Conrad Nicholai Weis Laursen (born 11 May 2006) is a Danish racing driver scheduled to compete in the European Le Mans Series with AF Corse. He is the 2020 Danish F4 champion.

Early career

Lower formulae

2020 
In 2020, Laursen made his single-seater debut, competing in the F4 Danish Championship with FSP Racing. He started the campaign off strongly, taking a triple of podiums, which included his maiden win in car racing, at Jyllandsringen. The same results followed at Padborg Park, where the Dane once again finished second, third and first in the races.
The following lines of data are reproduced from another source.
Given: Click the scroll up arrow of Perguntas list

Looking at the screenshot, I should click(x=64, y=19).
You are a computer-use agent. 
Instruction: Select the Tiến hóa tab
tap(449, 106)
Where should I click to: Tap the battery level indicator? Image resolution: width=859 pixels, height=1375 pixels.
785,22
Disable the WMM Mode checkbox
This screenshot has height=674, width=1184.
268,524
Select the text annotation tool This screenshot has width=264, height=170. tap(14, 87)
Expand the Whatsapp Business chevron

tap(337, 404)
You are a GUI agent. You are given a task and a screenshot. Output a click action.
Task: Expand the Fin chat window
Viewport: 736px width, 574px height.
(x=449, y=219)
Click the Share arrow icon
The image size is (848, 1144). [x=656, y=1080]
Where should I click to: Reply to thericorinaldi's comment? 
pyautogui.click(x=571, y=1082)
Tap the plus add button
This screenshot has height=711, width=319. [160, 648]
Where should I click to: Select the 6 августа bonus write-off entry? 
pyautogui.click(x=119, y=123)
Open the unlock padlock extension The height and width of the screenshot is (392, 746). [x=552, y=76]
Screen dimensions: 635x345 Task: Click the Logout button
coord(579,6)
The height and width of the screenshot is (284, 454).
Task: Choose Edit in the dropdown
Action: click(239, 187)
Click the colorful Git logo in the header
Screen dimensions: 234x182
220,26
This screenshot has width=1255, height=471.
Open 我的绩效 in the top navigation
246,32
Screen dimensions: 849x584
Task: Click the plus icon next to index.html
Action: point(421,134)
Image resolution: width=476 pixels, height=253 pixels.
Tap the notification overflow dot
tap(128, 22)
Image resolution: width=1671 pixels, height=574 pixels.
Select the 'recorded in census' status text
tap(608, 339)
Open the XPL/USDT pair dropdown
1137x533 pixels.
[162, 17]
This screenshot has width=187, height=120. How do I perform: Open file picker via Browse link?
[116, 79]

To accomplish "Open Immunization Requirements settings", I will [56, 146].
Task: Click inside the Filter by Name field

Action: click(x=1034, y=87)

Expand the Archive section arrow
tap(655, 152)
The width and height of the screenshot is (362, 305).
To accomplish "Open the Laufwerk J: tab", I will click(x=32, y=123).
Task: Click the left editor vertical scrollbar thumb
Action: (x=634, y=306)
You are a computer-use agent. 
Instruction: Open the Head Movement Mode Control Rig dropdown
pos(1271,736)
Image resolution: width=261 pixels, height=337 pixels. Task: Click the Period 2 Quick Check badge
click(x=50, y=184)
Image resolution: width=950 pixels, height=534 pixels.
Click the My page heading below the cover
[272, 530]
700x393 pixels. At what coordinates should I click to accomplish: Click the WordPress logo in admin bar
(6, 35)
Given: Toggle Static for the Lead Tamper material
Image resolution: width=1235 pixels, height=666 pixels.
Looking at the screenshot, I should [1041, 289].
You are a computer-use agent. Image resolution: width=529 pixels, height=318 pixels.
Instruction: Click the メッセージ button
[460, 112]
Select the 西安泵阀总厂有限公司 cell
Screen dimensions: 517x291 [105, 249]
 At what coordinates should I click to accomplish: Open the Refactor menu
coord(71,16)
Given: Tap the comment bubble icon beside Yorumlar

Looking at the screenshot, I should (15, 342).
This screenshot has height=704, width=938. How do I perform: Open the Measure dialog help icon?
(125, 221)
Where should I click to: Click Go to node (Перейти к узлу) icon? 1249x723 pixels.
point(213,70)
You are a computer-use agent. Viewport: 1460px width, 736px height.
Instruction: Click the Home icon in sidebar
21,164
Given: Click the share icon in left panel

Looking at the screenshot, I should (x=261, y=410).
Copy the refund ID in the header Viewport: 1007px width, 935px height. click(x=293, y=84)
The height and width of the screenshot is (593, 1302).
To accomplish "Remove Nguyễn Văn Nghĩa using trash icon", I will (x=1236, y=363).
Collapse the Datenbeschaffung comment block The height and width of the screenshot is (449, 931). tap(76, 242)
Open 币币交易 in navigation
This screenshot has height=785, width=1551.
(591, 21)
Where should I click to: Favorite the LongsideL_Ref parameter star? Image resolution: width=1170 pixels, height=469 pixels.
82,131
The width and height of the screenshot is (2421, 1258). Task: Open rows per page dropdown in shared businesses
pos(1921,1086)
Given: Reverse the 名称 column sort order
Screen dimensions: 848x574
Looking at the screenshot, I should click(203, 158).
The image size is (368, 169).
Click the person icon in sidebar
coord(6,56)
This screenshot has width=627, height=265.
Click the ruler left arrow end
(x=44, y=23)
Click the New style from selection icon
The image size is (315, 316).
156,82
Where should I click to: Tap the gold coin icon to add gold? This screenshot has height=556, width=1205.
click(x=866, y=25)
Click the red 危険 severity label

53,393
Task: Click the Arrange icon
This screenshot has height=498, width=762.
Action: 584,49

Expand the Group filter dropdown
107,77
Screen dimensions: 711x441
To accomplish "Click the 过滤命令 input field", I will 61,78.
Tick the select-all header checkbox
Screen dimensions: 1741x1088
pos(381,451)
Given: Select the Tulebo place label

Having taken a sole podium in the third event, Laursen was declared as champion following the cancellation of the season finale, scheduled to take place at Sturup Raceway.

2021 
The Dane progressed to the Italian F4 Championship the following year, driving for Prema Powerteam. Starting his year by finishing fifth in the season opener at Le Castellet, Laursen struggled the following round in Misano, being forced to retire from two races. Consistent points would come at Vallelunga and Imola, before the Dane went without a points finish at the Red Bull Ring. Having scored a pair of top-ten results as well as a fastest lap at Monza, Laursen finished ninth in the overall championship, whilst losing out narrowly on the rookie title to Nikita Bedrin owing to a spin in the final race.

2022 
Having started 2022 by racing in two events of the F4 UAE Championship, where he scored a pair of podiums, Laursen returned to the Italian and ADAC F4 series for his main campaign, once again competing with Prema, this time alongside Andrea Kimi Antonelli, Rafael Câmara, Charlie Wurz and James Wharton. His season in the former began slowly, with the first two rounds yielding a mere three points finishes, before the Dane scored his first podium in the series, finishing second in Race 3 at Spa-Francorchamps. Another podium would follow at the Red Bull Ring, however that round would see Laursen's final points finish of the campaign, which meant that he classified eleventh in the standings by the end of the year. In the German championship, Laursen scored a podium during the opening round, having come back from a 19th-placed grid slot during Race 3, before struggling to achieve major results at the Hockenheimring, notably dropping to ninth from reverse-grid pole in the final race. Laursen bounced back emphatically during the next event in Zandvoort, where, having taken third place in Race 1, he held off teammate Antonelli to take his first victory in the championship on Sunday, finishing 58 hundredths of a second ahead of the Italian. Despite leaving the series after round four, where he made another appearance on the rostrum, Laursen ended up sixth in the drivers' standings.

Sportscar career

2022 - First appearance 
Laursen made his first appearance in the world of GT racing in the Ferrari Challenge Europe, scoring a pair of top five finishes at the Hockenheimring in 2022.

2023 - Debut in ELMS 
For the 2023 season, Laursen switched to sportscar racing on a full-time basis, teaming up with his father Johnny and fellow Dane Nicklas Nielsen in the Asian Le Mans Series at the start of the year, before racing with the same teammates in the European Le Mans Series during the summer, driving for AF Corse in the GT category of both championships.

Karting record

Karting career summary

Complete CIK-FIA Karting European Championship results 
(key) (Races in bold indicate pole position) (Races in italics indicate fastest lap)

Racing record

Racing career summary 

* Season still in progress.

Complete F4 Danish Championship results 
(key) (Races in bold indicate pole position) (Races in italics indicate fastest lap)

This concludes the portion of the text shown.